Der Bund will 750 Millionen Euro zahlen, die Autoindustrie soll sich mit 250 Millionen Euro beteiligen. Bisher haben der VW-Konzern, Mercedes und BMW Geld zugesagt, je nach Diesel-Marktanteil. Weil aber ausländische Hersteller bisher nicht mitmachen, gibt es eine Finanzierungslücke. Merkel pochte darauf, dass die Autoindustrie den vollen Betrag von 250 Millionen Euro einzahlt.

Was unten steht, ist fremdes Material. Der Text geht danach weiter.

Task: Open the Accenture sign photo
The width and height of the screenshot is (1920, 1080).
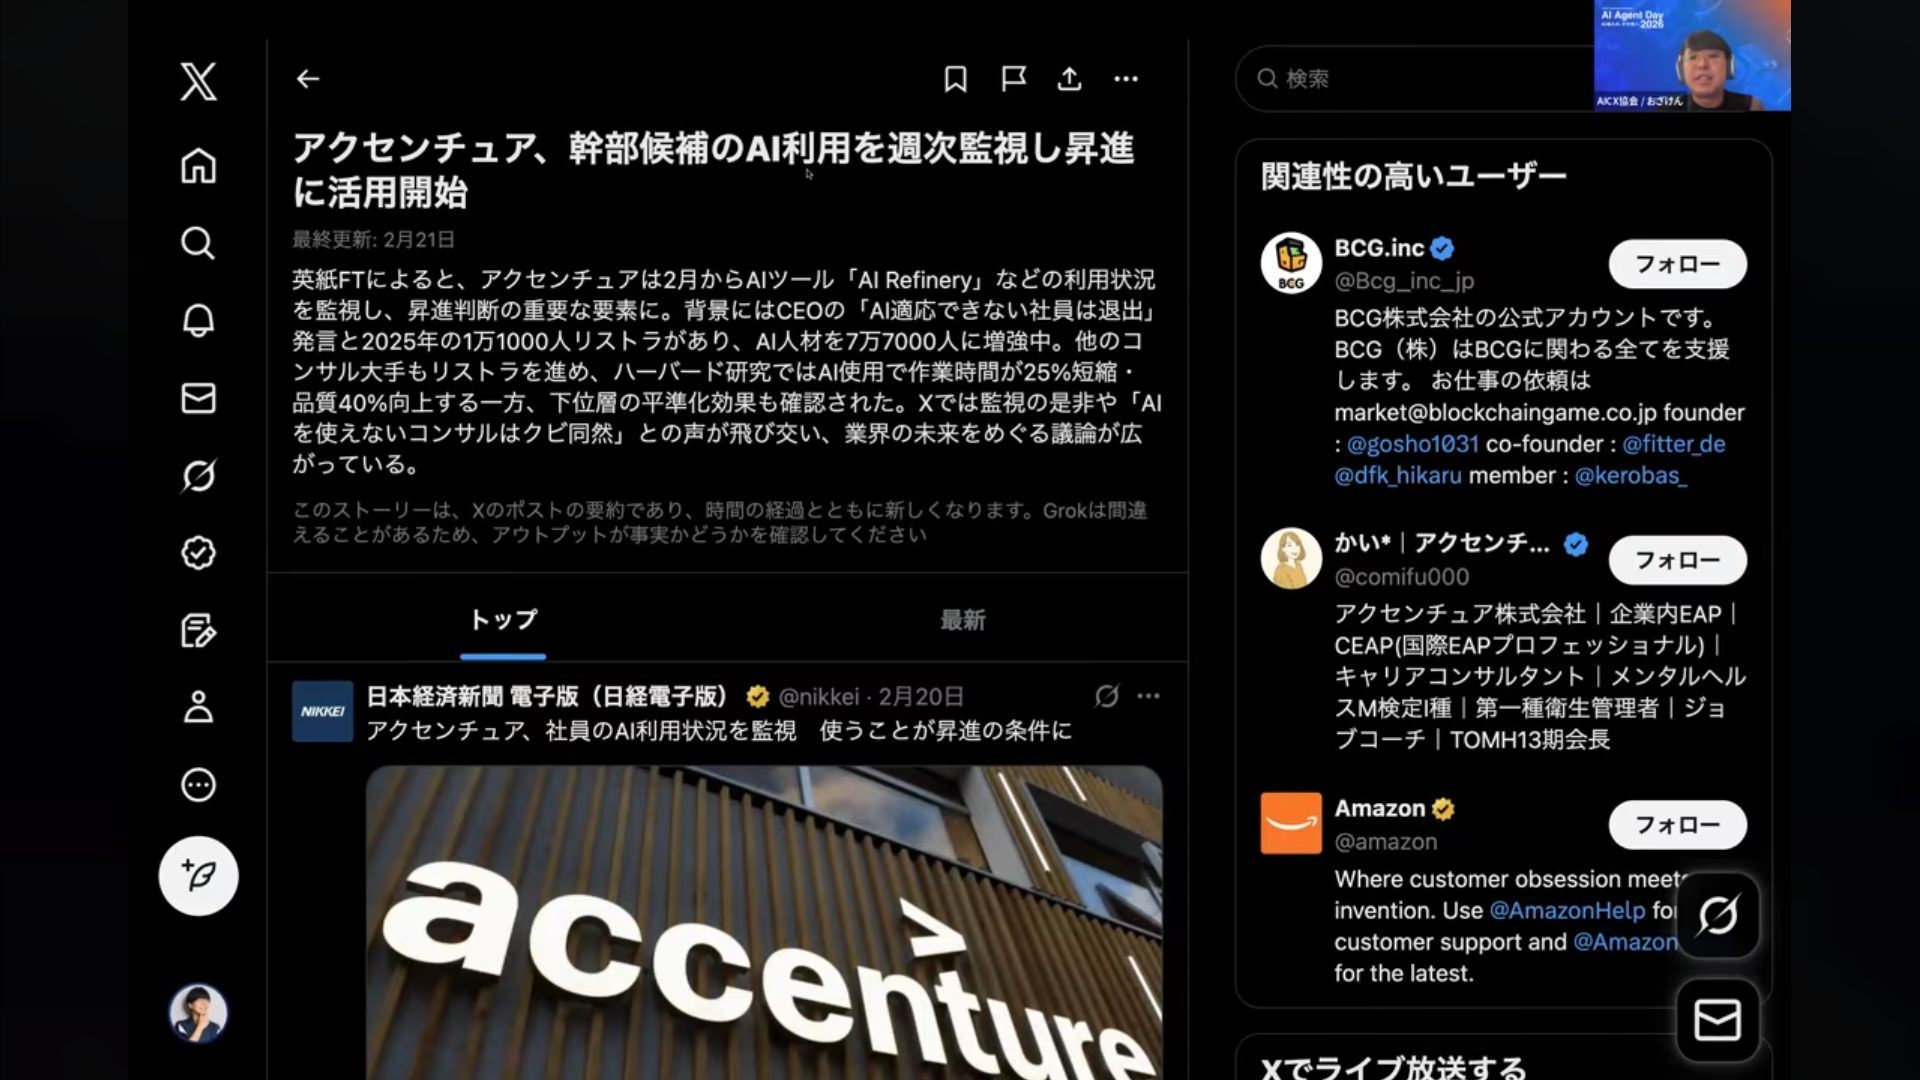Action: (764, 922)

Was bringen die Projekte der Städte?
Das ist die große Frage. Umweltverbände sind mehr als skeptisch, ob es gelingt, flächendeckende Fahrverbote zu vermeiden. In Städten, die nur leicht über den Grenzwerten liegen, könne es gelingen, dass der Stickoxide-Ausstoß sinkt und die Grenzwerte eingehalten werden - nicht aber in stark belasteten Städten. Auch für Heilbronn ist die Deutsche Umwelthilfe skeptisch. Geschäftsführer Jürgen Resch sagte zu den bisherigen Plänen der Stadt: "Wenn man wie in Heilbronn über Jahre zu hohe Werte hat, sieht man doch selbst, dass die Maßnahmen nicht ausreichen." Ein letzter Schritt könnte die Einführung einer "Blauen Plakette" sein, um Luftverpester auszuschließen.